I was in shock. How do I tell her that I’m sorry? I’m sorry that because of people’s irrational fear you were forced to endure that. I’m sorry that despite you being so incredibly responsible and taking your safety into your own hands we ripped it right out and hung you out to dry. How do I say all those things that need to be said, should be said, by everyone? I can’t. So I offered to make her holster that she can carry and hopefully she can be safe in all the ways she should have been.

It’s time to end the supposed “gun free zone.” It’s a farce; an illusion that is shattered with countless stories like Amanda’s. Since 1950 only one mass shooting hasn’t taken place in a “gun free zone.” Let that sink in, the irony of it. Stand up with me and support, at a minimum, the right to campus carry. Tell your assemblyman, senator or congressman that you don’t want to see any more women like Amanda. Criminals should be afraid of us, not the other way around.

That old feeling…

I didn’t grow up in a household with firearms. My father had one .22 (the smallest weakest caliber) rifle that I currently own today. We never shot it though. The only real exposure I had to firearms growing up was in the cub scouts. There was one time that I went to the range in my early years. I remember being called a “crack shot.” The range master was truly impressed. I could hit almost anything I aimed at. I can remember that feeling to this day, the pride and the accomplishment. For a kid that was much taller and more awkward than his peers, it felt really good to finally be good at something.

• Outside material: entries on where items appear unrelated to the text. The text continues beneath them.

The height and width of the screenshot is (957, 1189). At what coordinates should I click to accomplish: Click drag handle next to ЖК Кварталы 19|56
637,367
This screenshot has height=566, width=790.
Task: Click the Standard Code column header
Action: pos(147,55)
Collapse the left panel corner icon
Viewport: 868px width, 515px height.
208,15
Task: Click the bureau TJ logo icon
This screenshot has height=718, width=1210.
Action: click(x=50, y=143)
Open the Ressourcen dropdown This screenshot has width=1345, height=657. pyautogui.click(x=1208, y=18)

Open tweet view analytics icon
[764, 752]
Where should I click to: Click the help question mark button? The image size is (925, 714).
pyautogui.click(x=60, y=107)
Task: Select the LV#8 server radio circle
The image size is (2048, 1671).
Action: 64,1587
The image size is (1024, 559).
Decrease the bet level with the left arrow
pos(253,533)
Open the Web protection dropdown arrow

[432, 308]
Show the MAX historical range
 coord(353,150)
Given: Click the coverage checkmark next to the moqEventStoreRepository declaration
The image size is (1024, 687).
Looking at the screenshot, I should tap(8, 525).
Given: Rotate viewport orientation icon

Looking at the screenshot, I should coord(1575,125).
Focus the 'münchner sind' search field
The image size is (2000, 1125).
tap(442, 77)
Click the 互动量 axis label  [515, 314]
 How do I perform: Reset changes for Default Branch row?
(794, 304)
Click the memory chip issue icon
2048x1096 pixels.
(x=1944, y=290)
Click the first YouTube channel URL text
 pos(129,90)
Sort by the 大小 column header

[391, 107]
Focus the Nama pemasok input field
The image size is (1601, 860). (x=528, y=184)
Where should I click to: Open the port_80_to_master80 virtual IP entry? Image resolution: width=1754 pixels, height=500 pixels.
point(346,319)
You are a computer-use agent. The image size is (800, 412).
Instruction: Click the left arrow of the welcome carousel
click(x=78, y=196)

So why, having grown up in a household virtually void of firearms, am I writing a blog on the subject? There has to be more people like me. More people that grew up in families where guns weren’t really present, or even downright hated. I would like to give some perspective from someone that grew up in that environment and has since changed his views. What I do have is a unique perspective of a husband and a father that struggles everyday with questions on how best to keep his family safe.

My first firearm purchase was when I was 18. I bought another .22 rifle that I also have today. To me, it was a symbol, a right of passage if you will. Although I grew up without much experience, the responsibility that came with firearm ownership was not lost on me. The first time I took it to the range I got that old feeling all over again. It was awesome. My favorite pastime is to take new people shooting and live vicariously through them as they have their own unique firearms experience.

At the age of 20 I shot my first handgun and purchased one shortly thereafter. I can remember that feeling to this day as well. There wasn’t the giddy elation that came like when shooting the little .22. It was more of a solemn understanding that washed over me. I understood why this was so important. The sheer power that I held in my hand was incredible. All I could think about was my wife being able to protect herself from somebody bigger and stronger. The ability to close that disparity of power is an incredible tool. To me, that is what firearms are for. I’m not a religious man, but one of my favorite sayings to this day is, “God made all men, but Samuel Colt made them equal.”

Over the course of this blog I plan on discussing several issues. First and foremost is the responsibility of firearm ownership, especially when children are present. Secondly, I will discuss second amendment issues and my take on the subject. Lastly, I would like to do some reviews of gear that I find useful. I’m not sure how this is going to turn out but I am excited.